Quatro anos depois, um pleito sem financiamento privado

"Propagandas eleitorais caríssimas, turbinadas com propinas, fazem qualquer candidato parecer um anjo"

Procuradores Procuradores  - Foto: Divulgação

Do cumprimento pela PF dos 81 mandados de busca e apreensão, no Posto da Torre, localizado a poucos quilômetros do Congresso Nacional, no dia 17 de março de 2014, para cá, passaram-se quatro anos. Naquele mesmo dia, foram cumpridos ainda 18 mandados de prisão preventiva, 10 de prisão temporária e 19 de condução coercitiva, em 17 cidades de seis estados, além do DF. Aquela foi apenas a primeira fase ostensiva da operação que viria a ser a maior investigação de corrupção executada no País. Na esteira dos desdobramentos da Lava Jato, o País caminha, este ano, para sua primeira eleição financiada por um robusto fundo público. A Lava Jato mudou o sistema eleitoral brasileiro. Em trecho de artigo públicado, ontem, na Folha de São Paulo, o coordenador da força-tarefa, Deltan Dallagnol, realça que "mais da metade dos R$ 6 bilhões em propinas do esquema da Petrobras foi paga para políticos e partidos". E emenda: "Propagandas eleitorais caríssimas, turbinadas com propinas, fazem qualquer candidato parecer um anjo". Sem o financiamento privado que, costumeiramente, regava as campanhas, a maior parte dos políticos, este ano, externa preocupação com o cenário ainda incerto que se avizinha para outubro. "Revelações feitas em delações premiadas por grandes empresários sepultaram o financiamento privado por empresas, posteriormente declarado inconstitucional pelo STF", grifa o procurador do Ministério Público de Contas, Cristiano Pimentel. Ultrapassada a luta contra o financiamento privado, a operação completa, hoje, quatro anos, tendo no radar nova batalha - desta vez, contra a revisão da prisão em 2ª instância pelo STF.

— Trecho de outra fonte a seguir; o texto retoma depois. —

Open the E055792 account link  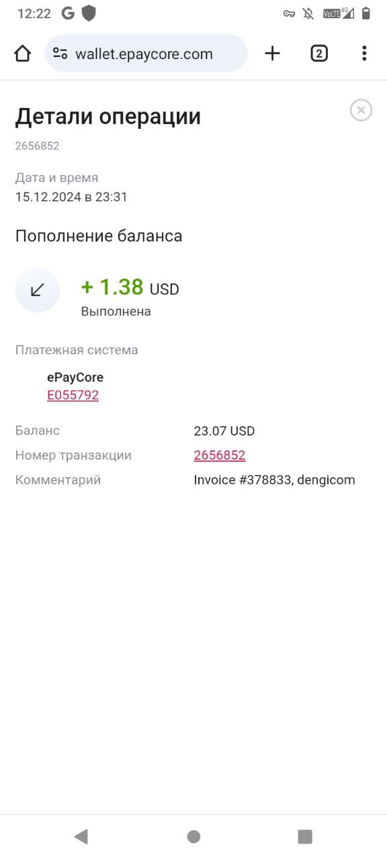[x=73, y=395]
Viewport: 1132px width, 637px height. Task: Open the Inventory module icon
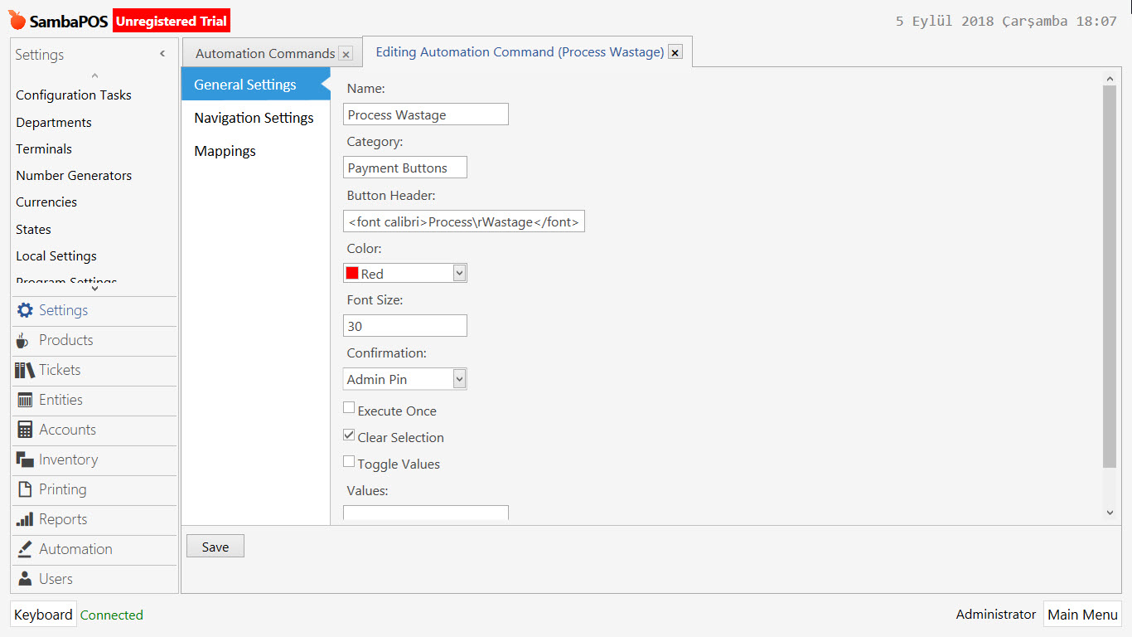[x=24, y=460]
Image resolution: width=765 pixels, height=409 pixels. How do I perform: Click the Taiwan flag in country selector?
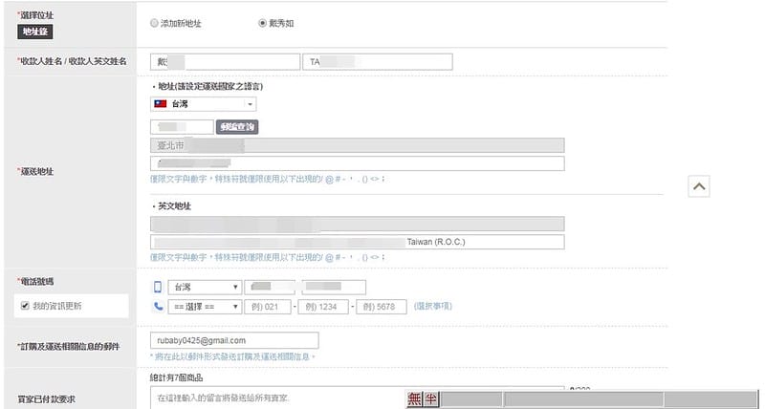(x=161, y=103)
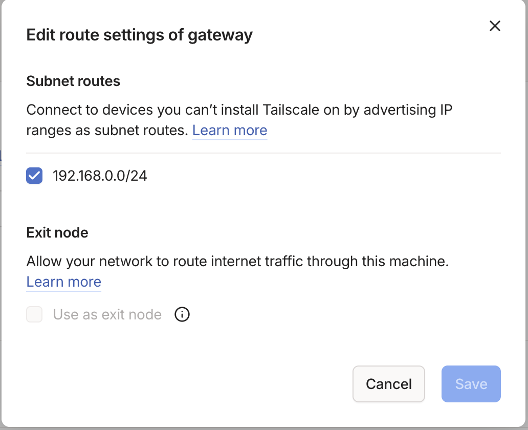Screen dimensions: 528x430
Task: Click the info icon beside Use as exit node
Action: pyautogui.click(x=182, y=314)
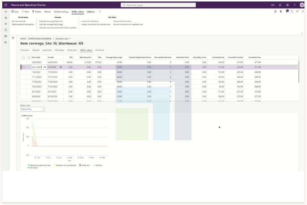Switch to the Min/Max tab

coord(60,50)
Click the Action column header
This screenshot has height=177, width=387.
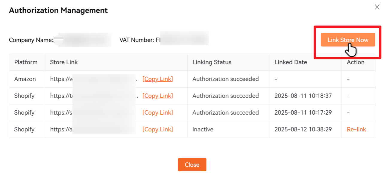(x=356, y=62)
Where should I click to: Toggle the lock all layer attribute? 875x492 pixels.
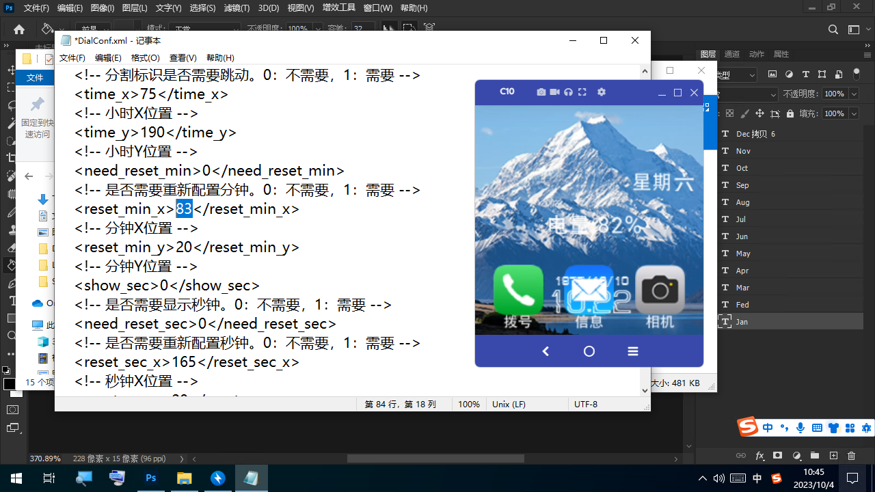coord(790,113)
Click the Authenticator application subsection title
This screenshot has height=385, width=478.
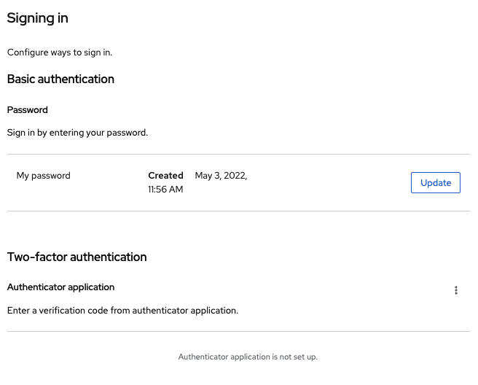click(x=60, y=287)
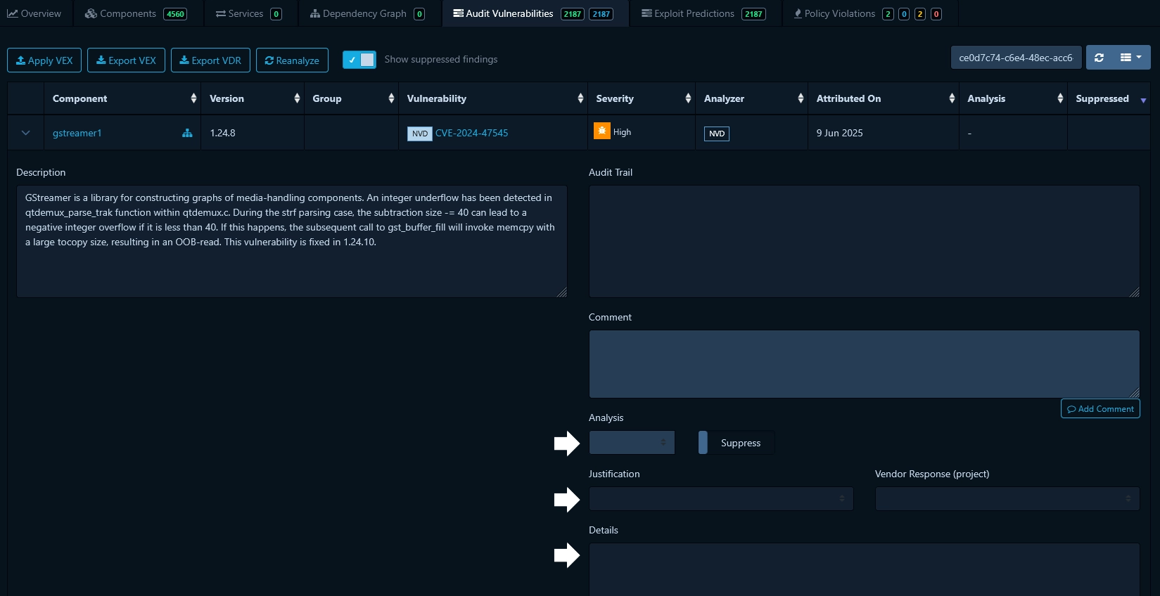1160x596 pixels.
Task: Sort by Severity column arrows
Action: pos(688,98)
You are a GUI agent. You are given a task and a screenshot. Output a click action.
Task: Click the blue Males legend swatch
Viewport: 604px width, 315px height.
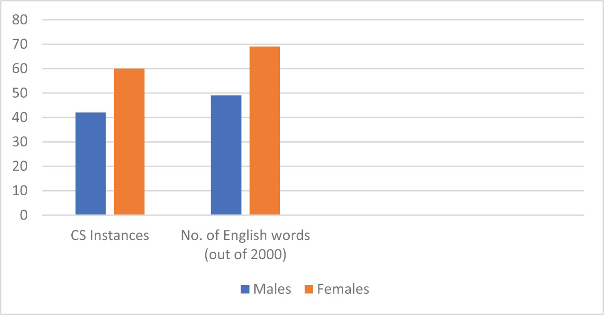[x=245, y=290]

Na presença do Pastor Everaldo
A filiação do presidente da Alepe, Guilherme Uchoa, e de seu herdeiro, Guilherme Uchoa Júnior, ao PSC-PE será no próximo dia 20. Quem prestigia o ato é o presidente nacional do PSC, Pastor Everaldo.

Ponta virada > Ainda esta semana, o presidente estadual da sigla, André Ferreira, antecipara à coluna que estava "tudo certo" para a travessia. Ontem, o clã dos Ferreira recebeu o dirigente da Alepe e seu filho no escritório político, quando foi formalizada a articulação.

Alternativa > O ingresso de Uchoa no PSC começa a desencadear novos cálculos na Alepe. Ainda ontem, havia parlamentares apostando que outras chapinhas, como a do SD começam a "entrar no mercado". Avalia-se que candidatos, até então, do PSC, podem começar a procurar alternativas, visando a minimizar os riscos.

No radar > Em Brasília, um jantar reuniu, na quarta, lideranças que integram a chapinha do PDT, PCdoB, SD e PP. Mas estavam à mesa ainda os deputados João Fernando Coutinho e Severino Ninho.

Dupla > Integrantes da chapinha apostam que João Fernando se integra ao grupo. Haveria resistências à entrada de Gonzaga Patriota.

Renê no PROS > A médica Renê Patriota vai se filiar ao PROS. Ela deixa o PV. Teve conversa com João Fernando Coutinho ontem. Além dela, três deputados estaduais procuraram a sigla.

Caso ... > “O Brasil está virando a Colômbia dos anos 90. O Rio de Janeiro virou Medellín de Pablo Escobar. Os narcotraficantes já tinham poder econômico. Agora, querem poder político. Um sério risco para a democracia. A questão da violência não pode ter um viés político". A avaliação é do secretário de Segurança do Recife, Murilo Cavalcanti.

...Marielle >
Murilo prossegue: "Experiências internacionais mostram que qualquer política de enfrentamento à violência urbana, para ter sucesso, precisa das duas mãos andando juntas: a mão social e a mão dura da Justiça. Do contrário, só vamos ver mais sangue, sofrimento e dor. A vida é sagrada”.